Aim of the exercise:
Every entry below should be written out exactly, and no image should appear.
*****
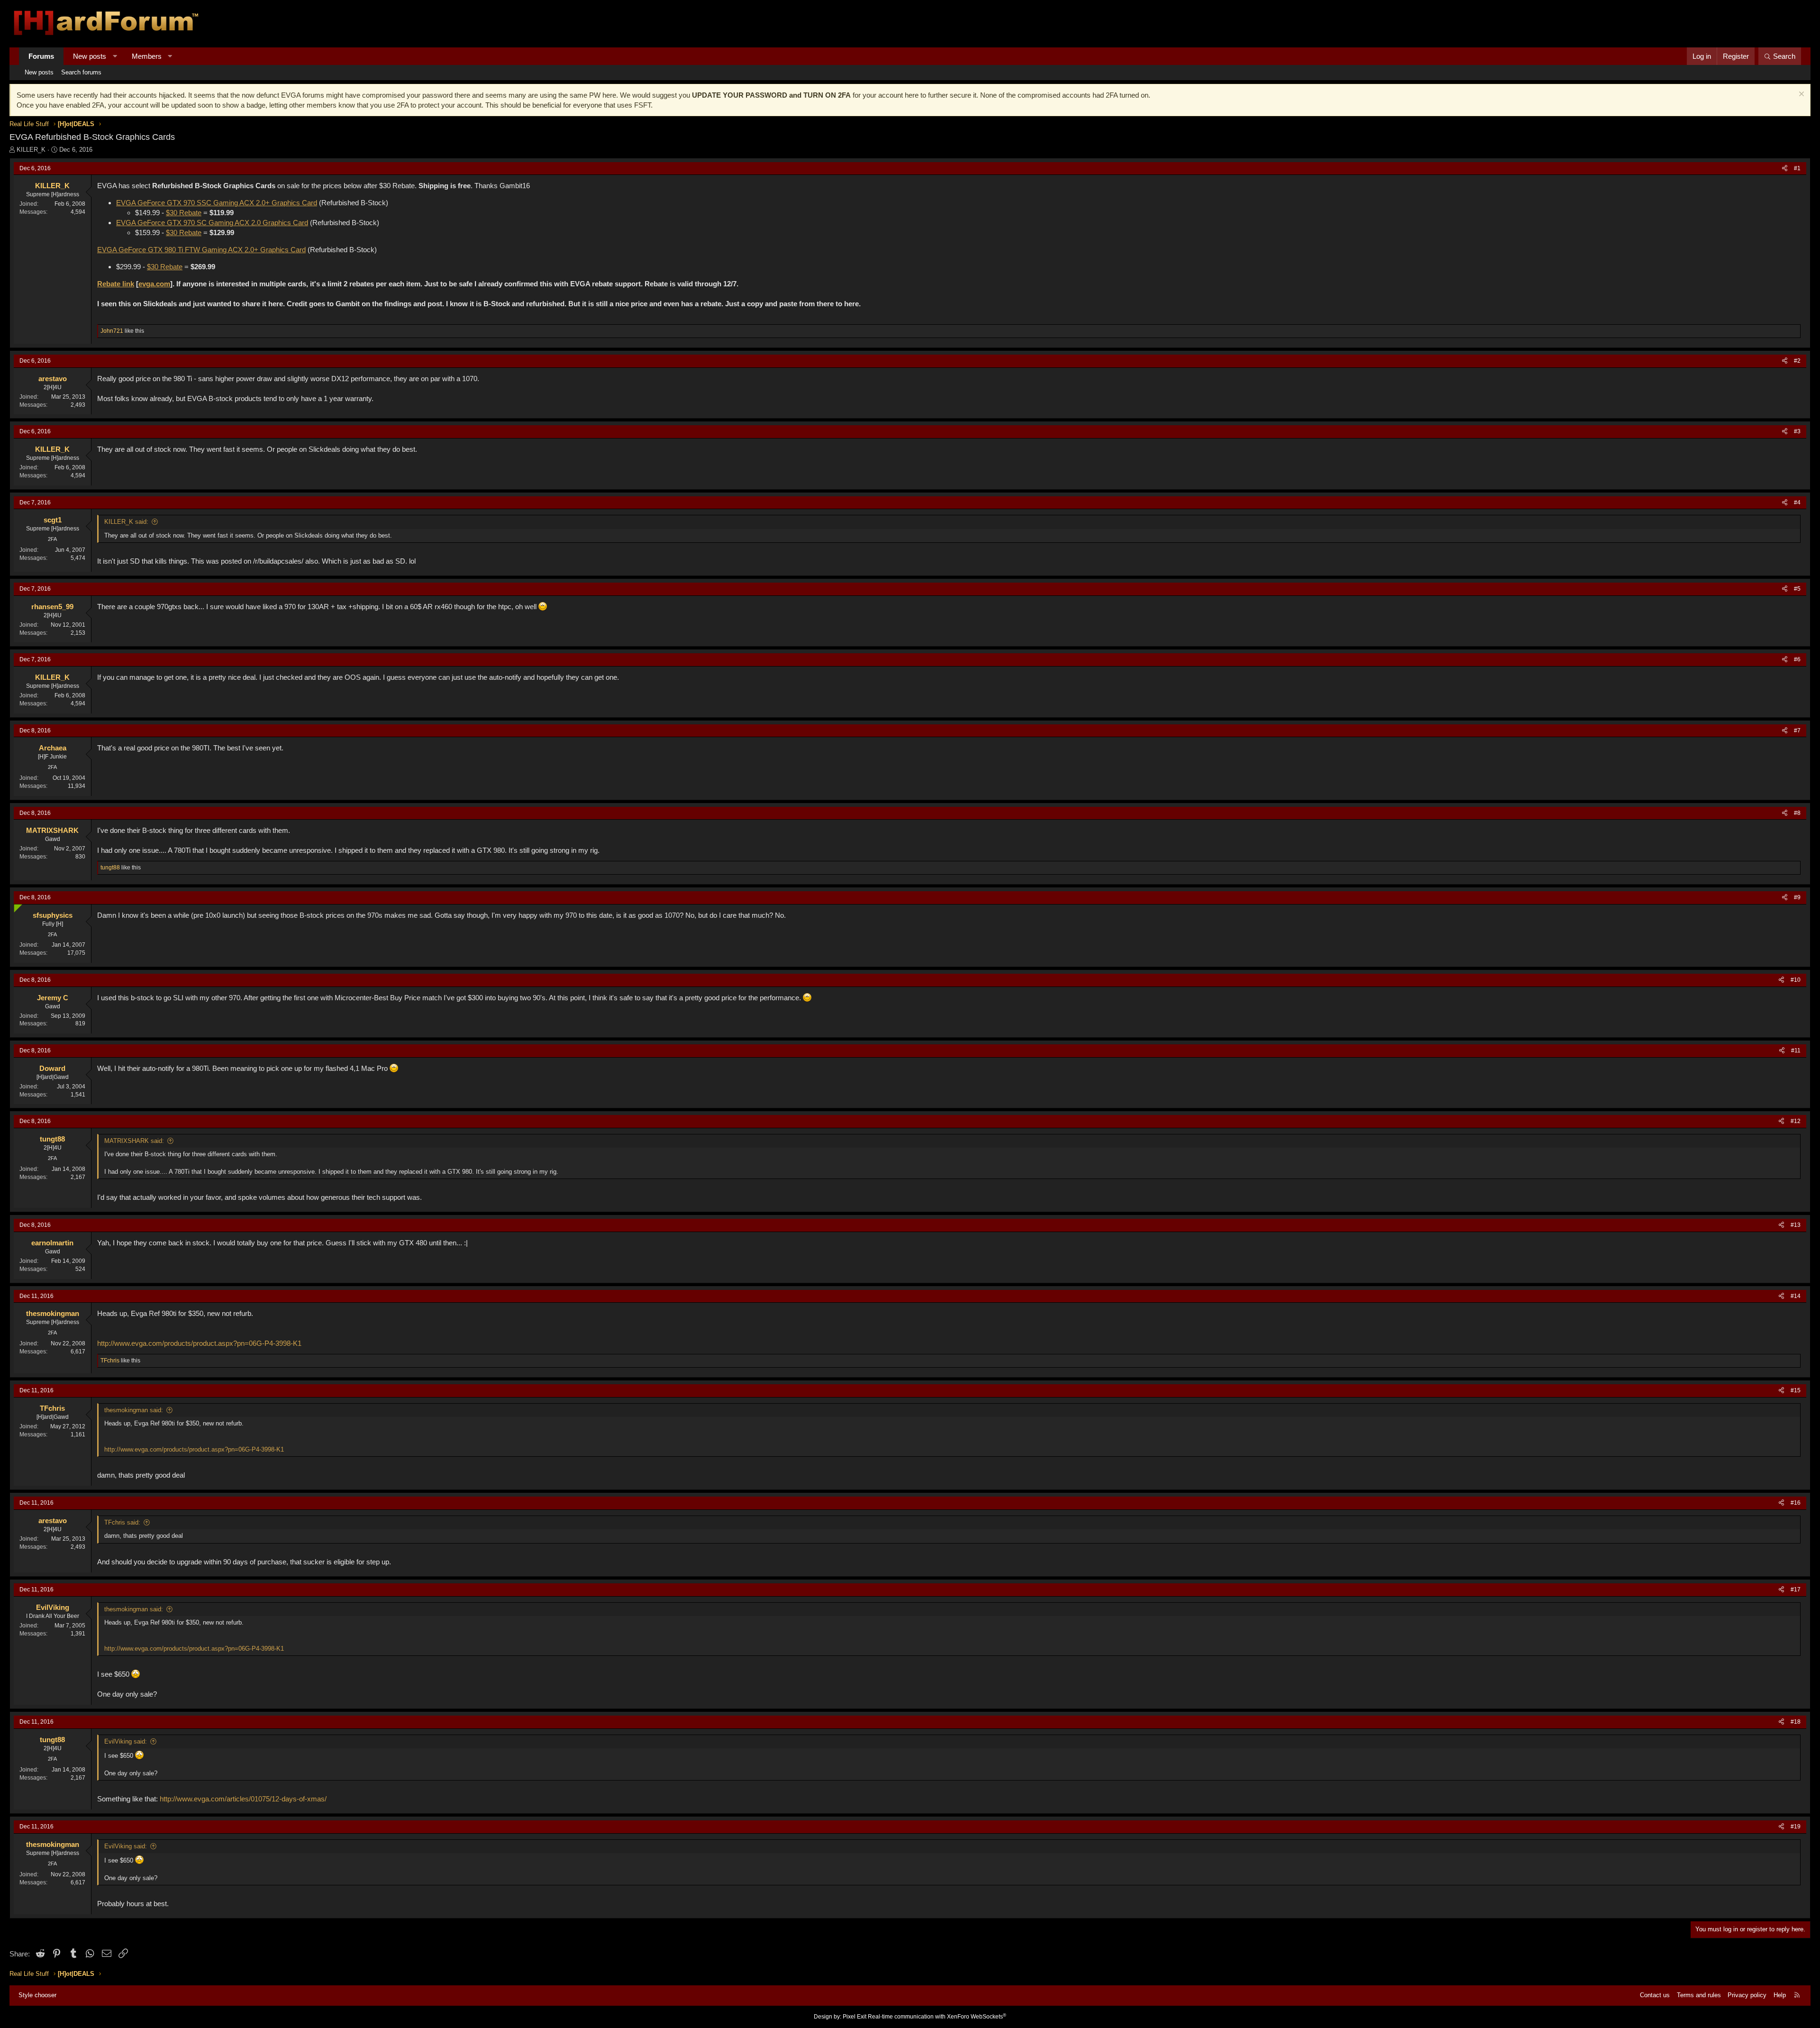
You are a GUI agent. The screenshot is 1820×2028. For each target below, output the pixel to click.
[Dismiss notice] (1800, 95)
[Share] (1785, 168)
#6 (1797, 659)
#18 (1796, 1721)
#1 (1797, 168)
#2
*****
Result for this task:
You are a GUI agent. The screenshot is 1820×2028. For each target below, output the pixel to click.
[Dismiss notice] (1800, 95)
[Share] (1785, 168)
#6 (1797, 659)
#18 (1796, 1721)
#1 (1797, 168)
#2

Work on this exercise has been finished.